- _THE REQUEST_
Copy out the lines of the records below word for word, starting at the line that contains "Viewport: 540px width, 437px height." and ending at the last line of the records.

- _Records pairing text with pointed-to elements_
┌────────
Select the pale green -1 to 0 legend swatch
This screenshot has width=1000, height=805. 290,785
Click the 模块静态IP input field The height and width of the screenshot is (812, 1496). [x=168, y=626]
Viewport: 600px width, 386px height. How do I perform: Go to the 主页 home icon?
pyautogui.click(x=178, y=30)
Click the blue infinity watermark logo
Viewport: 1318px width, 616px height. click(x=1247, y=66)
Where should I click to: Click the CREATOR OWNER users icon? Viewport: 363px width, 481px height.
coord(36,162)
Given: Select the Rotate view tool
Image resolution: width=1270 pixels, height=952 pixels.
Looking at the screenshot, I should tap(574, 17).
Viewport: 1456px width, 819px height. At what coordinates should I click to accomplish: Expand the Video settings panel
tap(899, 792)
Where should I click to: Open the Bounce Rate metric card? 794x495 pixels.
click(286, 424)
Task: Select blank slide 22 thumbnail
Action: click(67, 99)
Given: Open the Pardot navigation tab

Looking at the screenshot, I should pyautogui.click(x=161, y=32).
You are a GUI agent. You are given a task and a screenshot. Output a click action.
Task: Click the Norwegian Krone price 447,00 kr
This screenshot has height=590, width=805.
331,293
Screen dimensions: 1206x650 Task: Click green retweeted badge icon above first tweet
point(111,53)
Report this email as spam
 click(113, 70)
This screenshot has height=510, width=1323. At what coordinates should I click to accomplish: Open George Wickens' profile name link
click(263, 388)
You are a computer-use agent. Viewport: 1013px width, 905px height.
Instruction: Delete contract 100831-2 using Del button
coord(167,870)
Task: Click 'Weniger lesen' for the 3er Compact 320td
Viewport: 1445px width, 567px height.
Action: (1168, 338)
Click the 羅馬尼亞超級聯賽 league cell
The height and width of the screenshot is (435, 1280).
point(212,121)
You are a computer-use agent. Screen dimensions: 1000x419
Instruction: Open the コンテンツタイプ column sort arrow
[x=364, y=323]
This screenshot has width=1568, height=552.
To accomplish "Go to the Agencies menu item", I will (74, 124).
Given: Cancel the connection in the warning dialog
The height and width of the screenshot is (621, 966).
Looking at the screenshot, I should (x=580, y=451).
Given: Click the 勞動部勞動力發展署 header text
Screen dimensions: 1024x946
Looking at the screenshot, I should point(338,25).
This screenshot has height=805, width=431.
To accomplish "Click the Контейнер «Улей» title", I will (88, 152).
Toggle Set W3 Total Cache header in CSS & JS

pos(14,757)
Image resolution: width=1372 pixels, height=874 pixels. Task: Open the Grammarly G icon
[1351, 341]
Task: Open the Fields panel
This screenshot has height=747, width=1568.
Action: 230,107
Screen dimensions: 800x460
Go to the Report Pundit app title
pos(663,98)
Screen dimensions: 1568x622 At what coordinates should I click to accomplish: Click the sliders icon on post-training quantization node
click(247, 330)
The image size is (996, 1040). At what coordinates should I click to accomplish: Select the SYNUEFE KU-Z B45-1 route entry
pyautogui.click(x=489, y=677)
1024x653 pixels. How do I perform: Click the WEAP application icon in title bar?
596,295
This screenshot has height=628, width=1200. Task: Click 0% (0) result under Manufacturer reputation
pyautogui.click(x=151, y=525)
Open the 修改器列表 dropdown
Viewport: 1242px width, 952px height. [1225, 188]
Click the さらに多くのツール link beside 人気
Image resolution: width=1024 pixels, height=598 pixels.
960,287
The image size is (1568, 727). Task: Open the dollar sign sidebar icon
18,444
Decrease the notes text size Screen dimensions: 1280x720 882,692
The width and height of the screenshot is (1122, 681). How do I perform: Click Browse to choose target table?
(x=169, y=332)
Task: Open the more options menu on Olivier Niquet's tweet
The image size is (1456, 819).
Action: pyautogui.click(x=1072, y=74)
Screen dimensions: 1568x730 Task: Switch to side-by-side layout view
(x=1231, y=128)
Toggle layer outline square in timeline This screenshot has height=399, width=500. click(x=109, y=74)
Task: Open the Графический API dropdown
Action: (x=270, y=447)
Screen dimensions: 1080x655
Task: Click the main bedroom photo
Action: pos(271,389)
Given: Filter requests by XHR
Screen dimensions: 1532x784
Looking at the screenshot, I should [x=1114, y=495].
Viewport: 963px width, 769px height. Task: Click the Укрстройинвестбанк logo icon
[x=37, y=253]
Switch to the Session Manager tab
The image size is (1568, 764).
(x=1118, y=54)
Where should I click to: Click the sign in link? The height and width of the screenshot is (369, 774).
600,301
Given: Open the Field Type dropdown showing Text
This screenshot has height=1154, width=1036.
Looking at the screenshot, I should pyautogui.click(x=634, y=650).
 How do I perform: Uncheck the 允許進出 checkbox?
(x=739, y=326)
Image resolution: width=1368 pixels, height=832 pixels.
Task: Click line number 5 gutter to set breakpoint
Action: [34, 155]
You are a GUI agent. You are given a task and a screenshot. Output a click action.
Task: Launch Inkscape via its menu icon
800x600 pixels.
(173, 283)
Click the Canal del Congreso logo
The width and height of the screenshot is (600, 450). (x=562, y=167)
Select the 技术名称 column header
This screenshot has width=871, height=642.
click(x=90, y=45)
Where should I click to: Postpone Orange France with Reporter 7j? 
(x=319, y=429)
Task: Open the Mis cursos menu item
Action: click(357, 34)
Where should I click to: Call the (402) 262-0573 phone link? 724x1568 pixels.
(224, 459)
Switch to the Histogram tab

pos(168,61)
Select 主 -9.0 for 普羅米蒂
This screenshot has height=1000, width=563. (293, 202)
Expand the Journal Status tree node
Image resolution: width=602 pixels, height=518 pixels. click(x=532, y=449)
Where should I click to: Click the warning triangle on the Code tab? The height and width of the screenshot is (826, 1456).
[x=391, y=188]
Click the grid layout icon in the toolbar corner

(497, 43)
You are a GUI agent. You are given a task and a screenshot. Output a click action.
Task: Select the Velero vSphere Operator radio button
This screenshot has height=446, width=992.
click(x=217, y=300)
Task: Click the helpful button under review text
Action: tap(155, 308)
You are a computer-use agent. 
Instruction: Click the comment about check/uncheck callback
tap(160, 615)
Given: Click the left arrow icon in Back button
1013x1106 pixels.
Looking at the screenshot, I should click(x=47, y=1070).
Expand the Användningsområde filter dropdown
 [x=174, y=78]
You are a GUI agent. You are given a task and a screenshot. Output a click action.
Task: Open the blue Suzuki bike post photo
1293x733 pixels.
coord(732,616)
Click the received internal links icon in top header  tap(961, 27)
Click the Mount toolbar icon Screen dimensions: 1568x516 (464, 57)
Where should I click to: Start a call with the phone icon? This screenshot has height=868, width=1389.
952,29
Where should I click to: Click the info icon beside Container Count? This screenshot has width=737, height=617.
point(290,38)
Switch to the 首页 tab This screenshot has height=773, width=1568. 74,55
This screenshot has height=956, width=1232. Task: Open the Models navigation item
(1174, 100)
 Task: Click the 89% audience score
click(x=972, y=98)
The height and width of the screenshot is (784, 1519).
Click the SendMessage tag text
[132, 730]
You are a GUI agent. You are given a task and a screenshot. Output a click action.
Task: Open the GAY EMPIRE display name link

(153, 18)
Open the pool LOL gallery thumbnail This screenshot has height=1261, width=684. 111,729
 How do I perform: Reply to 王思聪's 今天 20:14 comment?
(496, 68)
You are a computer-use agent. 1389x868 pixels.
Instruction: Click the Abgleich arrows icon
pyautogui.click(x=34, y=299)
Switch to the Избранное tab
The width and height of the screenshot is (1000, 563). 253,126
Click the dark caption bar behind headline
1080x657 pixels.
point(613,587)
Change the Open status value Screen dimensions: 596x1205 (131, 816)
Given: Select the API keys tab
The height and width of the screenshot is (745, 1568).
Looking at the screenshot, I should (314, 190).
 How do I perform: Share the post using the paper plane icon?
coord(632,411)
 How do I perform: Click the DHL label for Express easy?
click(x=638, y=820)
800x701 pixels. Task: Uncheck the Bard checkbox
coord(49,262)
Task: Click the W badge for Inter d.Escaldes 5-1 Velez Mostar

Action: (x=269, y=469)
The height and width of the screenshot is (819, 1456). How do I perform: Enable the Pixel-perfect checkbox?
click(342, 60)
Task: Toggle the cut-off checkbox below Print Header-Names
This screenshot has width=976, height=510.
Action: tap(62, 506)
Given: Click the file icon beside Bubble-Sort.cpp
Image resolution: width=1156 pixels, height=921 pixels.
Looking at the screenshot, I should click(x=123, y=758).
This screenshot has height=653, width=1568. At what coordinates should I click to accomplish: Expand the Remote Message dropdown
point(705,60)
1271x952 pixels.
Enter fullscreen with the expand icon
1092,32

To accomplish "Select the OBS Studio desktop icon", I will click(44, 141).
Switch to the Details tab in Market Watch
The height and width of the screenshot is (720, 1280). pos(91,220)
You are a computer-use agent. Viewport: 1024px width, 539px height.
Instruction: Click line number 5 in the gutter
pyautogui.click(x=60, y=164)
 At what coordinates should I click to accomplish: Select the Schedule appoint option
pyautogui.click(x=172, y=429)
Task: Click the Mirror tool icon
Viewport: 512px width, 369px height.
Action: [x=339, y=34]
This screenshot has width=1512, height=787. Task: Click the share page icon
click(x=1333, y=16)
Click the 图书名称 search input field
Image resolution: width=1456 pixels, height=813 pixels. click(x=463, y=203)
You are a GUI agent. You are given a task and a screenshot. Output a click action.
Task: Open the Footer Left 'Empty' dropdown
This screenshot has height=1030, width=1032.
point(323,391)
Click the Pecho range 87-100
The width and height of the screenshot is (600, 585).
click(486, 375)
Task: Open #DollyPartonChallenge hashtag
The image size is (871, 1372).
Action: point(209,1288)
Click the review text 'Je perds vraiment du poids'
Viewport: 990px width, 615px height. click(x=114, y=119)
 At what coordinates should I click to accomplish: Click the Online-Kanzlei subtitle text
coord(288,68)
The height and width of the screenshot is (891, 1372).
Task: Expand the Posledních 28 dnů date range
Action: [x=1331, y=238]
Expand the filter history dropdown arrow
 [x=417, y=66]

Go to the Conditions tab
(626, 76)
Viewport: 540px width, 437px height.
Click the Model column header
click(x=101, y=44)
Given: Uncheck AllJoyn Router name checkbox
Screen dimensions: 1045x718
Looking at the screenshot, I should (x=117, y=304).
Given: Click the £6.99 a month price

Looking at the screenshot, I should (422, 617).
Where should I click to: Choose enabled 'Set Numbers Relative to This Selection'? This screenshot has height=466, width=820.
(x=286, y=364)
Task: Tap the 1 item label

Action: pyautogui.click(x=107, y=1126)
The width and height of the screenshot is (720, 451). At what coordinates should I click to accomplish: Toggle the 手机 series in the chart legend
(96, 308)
└────────
- _WRITTEN ANSWER_
Viewport: 540px width, 437px height.
Click the Model column header
click(x=101, y=44)
Given: Uncheck AllJoyn Router name checkbox
Screen dimensions: 1045x718
Looking at the screenshot, I should (x=117, y=304).
Given: Click the £6.99 a month price

Looking at the screenshot, I should (422, 617).
Where should I click to: Choose enabled 'Set Numbers Relative to This Selection'? This screenshot has height=466, width=820.
(x=286, y=364)
Task: Tap the 1 item label

Action: pyautogui.click(x=107, y=1126)
The width and height of the screenshot is (720, 451). At what coordinates should I click to accomplish: Toggle the 手机 series in the chart legend
(96, 308)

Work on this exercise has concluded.